Plexiglass installers see boom in 'sneeze guards'
Many businesses are installing sneeze guards to keep workers and customers safe and prevent the spread of the coronavirus. The resulting surge in demand for plexiglass and other barriers has been keeping some local businesses busy.
Glass companies like Worley's Glass Worx say business is booming. "We've never had the protocols for sneeze guards to the effect of what we're seeing now," said Shon Worley, the company's owner.
He says finding the product needed to make these barriers was a challenge at the start. He chose to donate the supplies he did have back to businesses in the community so they wouldn't have to go without. "I really tried to help out the community I belong in and for what little bit it cost me, it was worth to give back," Worley said.

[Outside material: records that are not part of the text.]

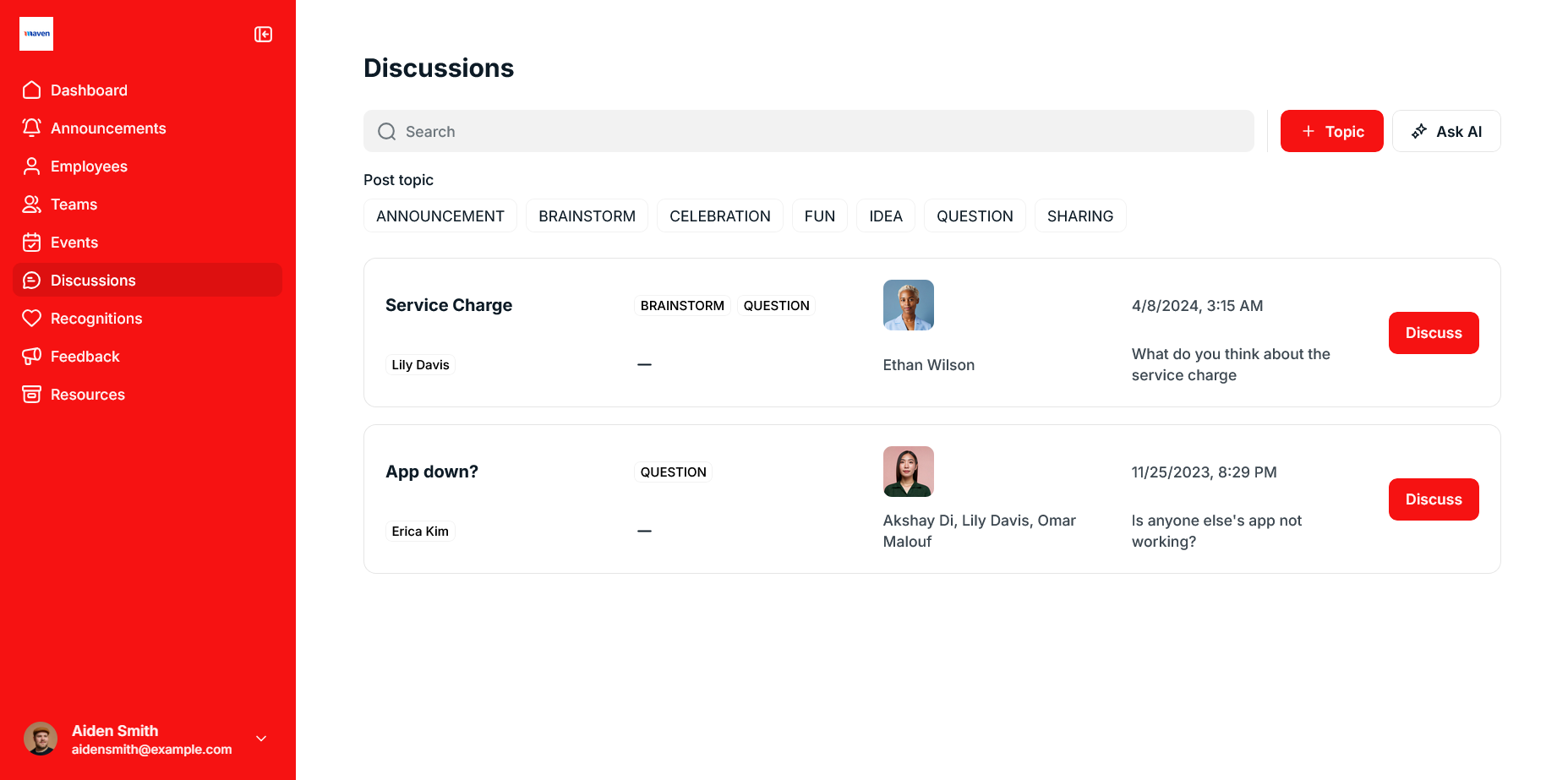
Task: Click the Search discussions input field
Action: click(808, 132)
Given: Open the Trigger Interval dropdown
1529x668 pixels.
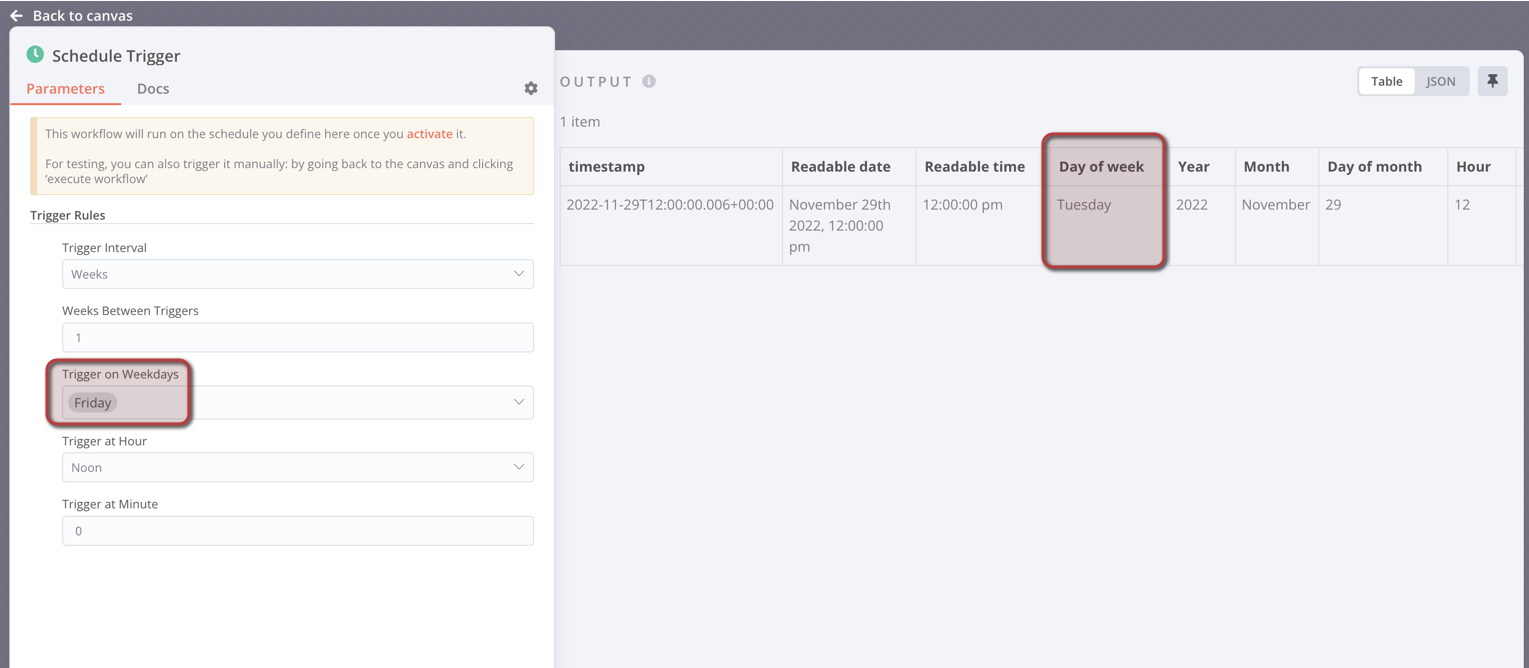Looking at the screenshot, I should [x=297, y=273].
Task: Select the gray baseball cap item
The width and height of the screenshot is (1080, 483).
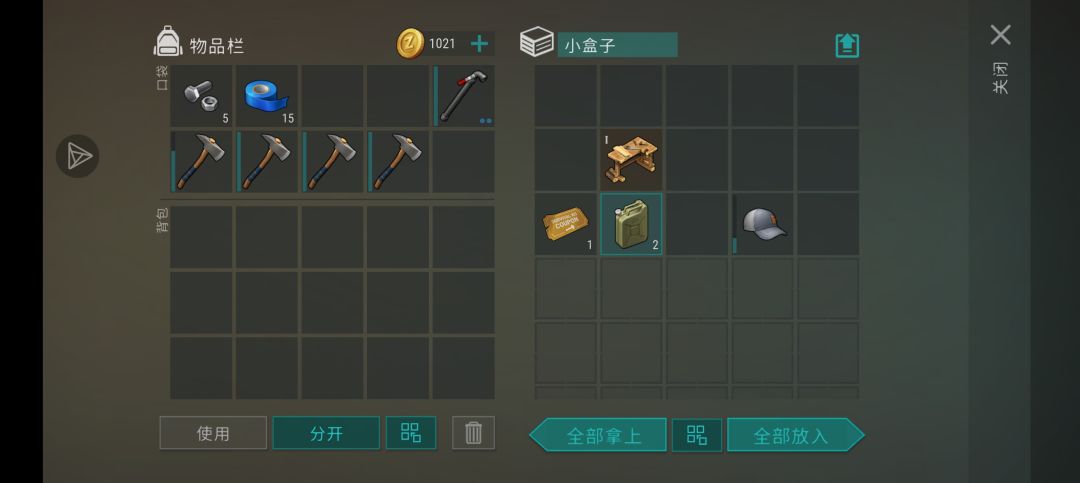Action: pyautogui.click(x=762, y=224)

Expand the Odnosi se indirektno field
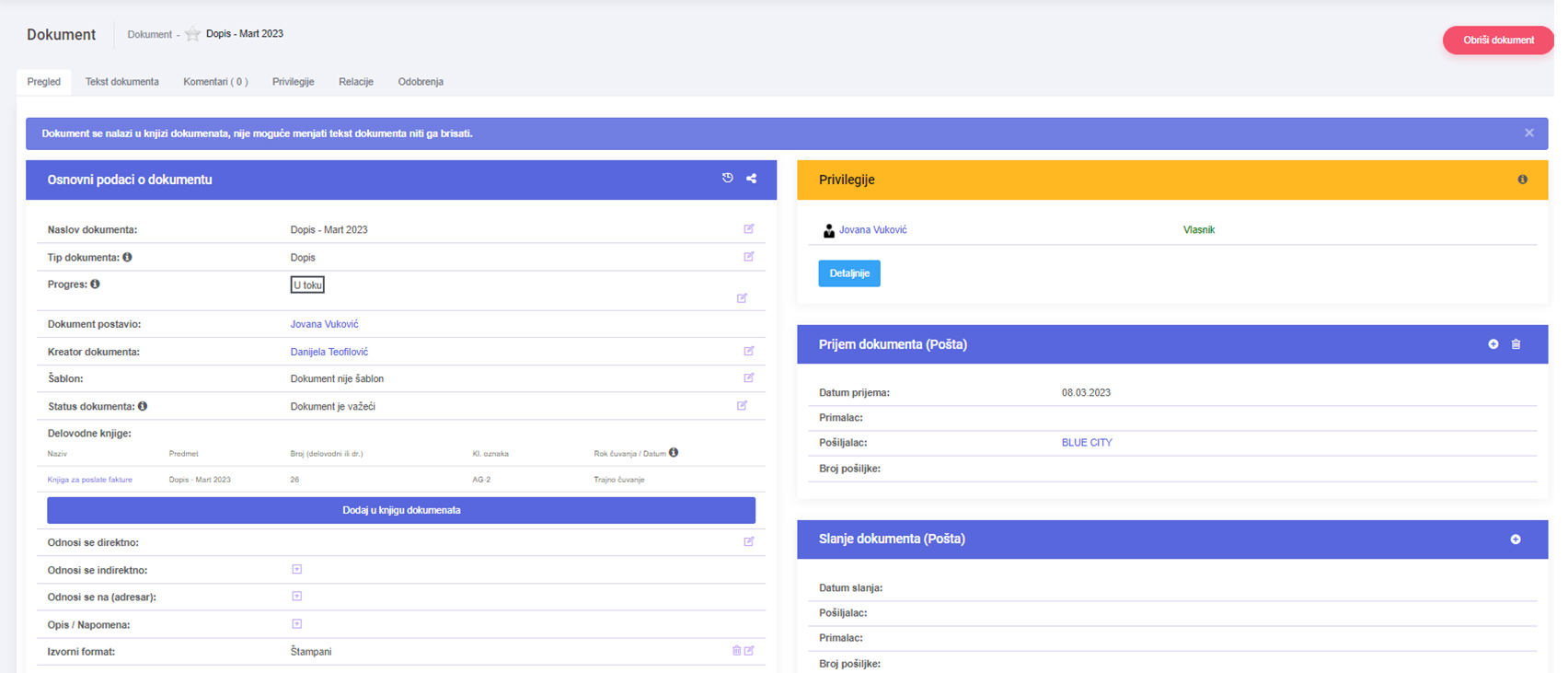[x=296, y=570]
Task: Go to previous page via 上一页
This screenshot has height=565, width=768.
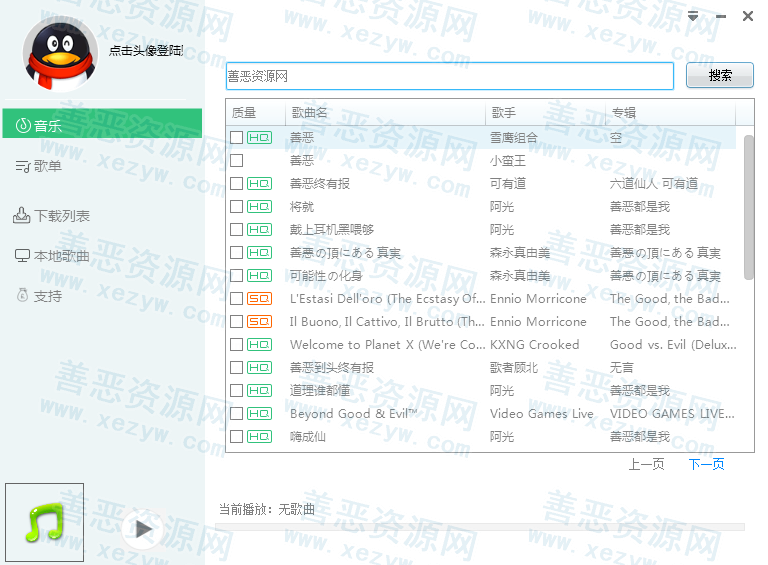Action: (646, 464)
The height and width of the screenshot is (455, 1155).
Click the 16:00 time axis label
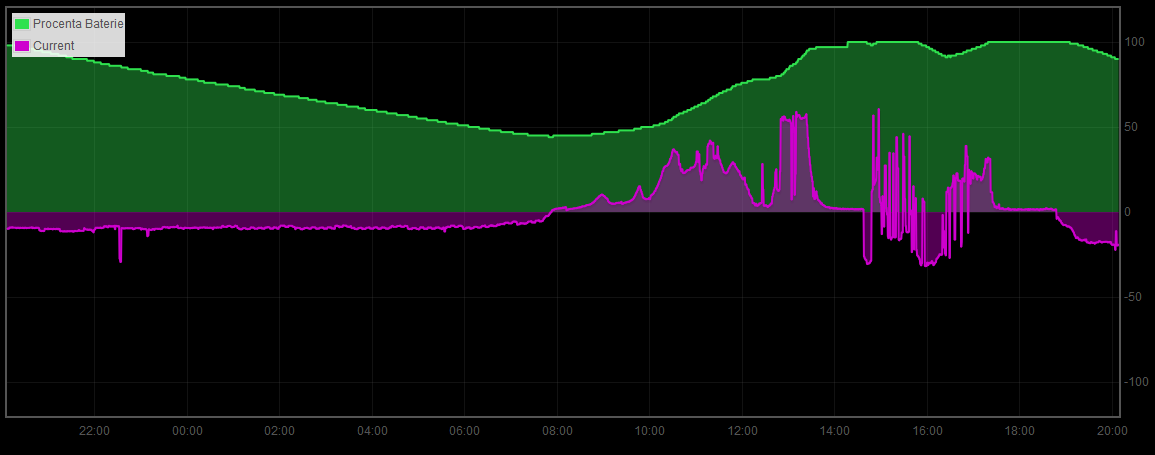click(927, 431)
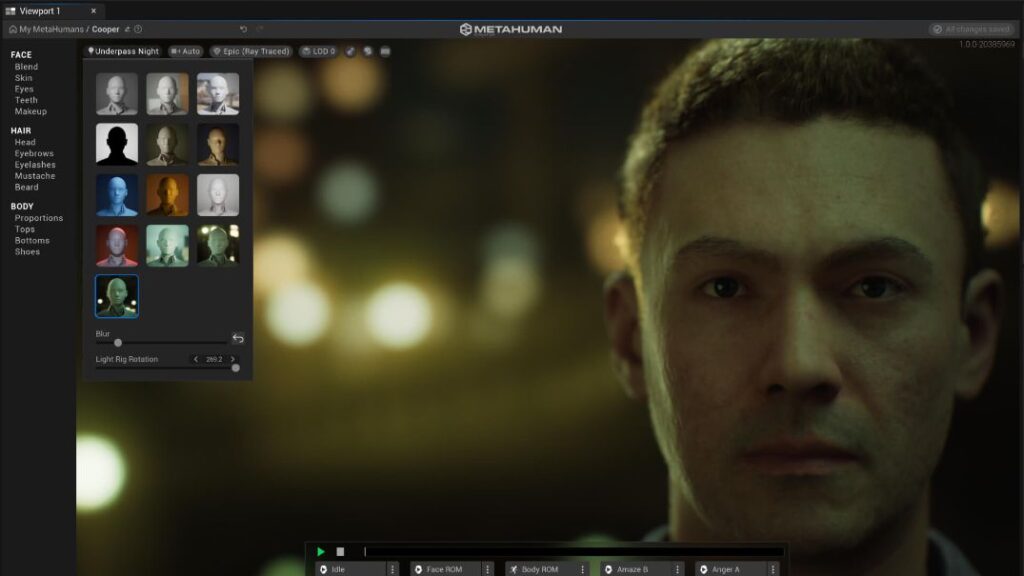Click the Underpass Night environment button
This screenshot has width=1024, height=576.
(127, 50)
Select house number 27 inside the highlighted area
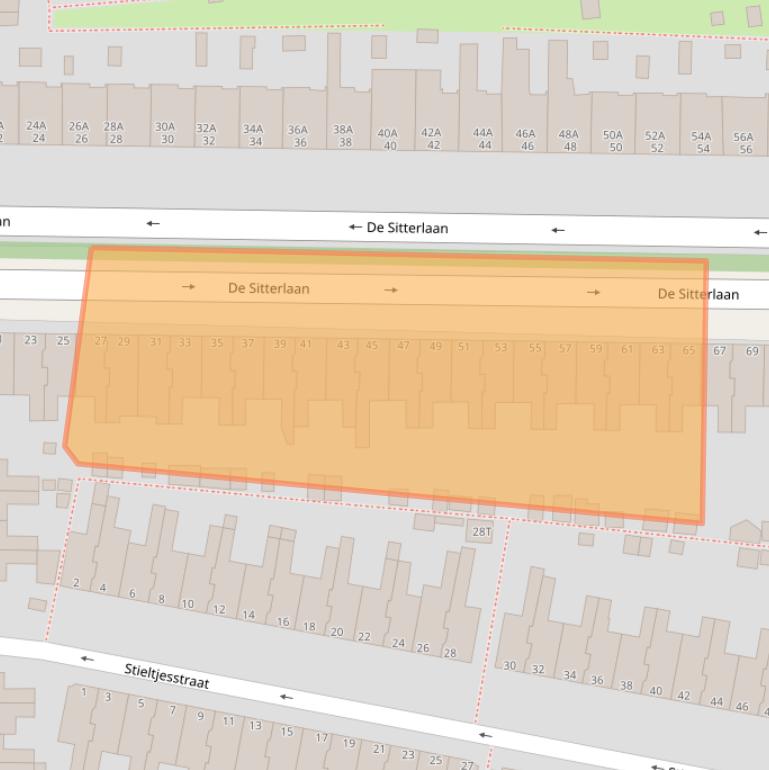Viewport: 769px width, 770px height. click(x=100, y=342)
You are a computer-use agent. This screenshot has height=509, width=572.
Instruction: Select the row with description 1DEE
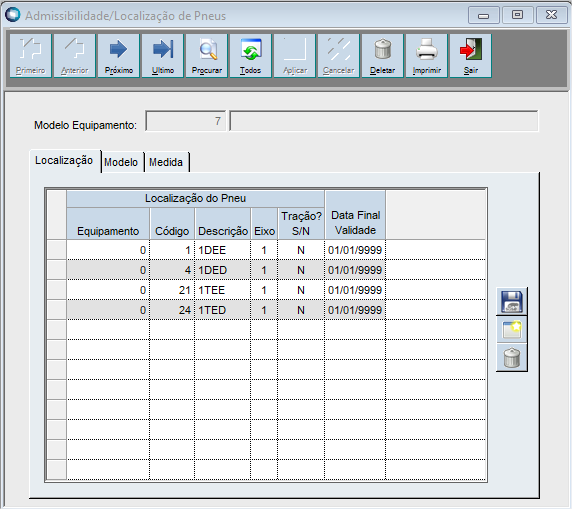click(x=266, y=250)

Chris Demers with Adams Glass says they stocked up on the product as much as they could when they first saw the demand. "The need for that is actually been good to help fill in some of the voids that the shutdown has created on other projects," he said.
Demers says prices can range on what customers are looking for in the product. A thinner more temporary barrier would be cheaper than a thicker, long-lasting one. He says they also offer custom designs if a business needs it.
"I would say that any physical barrier is your ultimate form of defense," said Dr. Ashley Burnotas, a general practitioner at Plattsburgh Family Health. He says the barriers are one of the many ways, like masks, to protect someone from coronavirus or any droplet transmitted virus. "They block out any form of droplet that can come out from any form of mask, whether the person is wearing it correctly or not."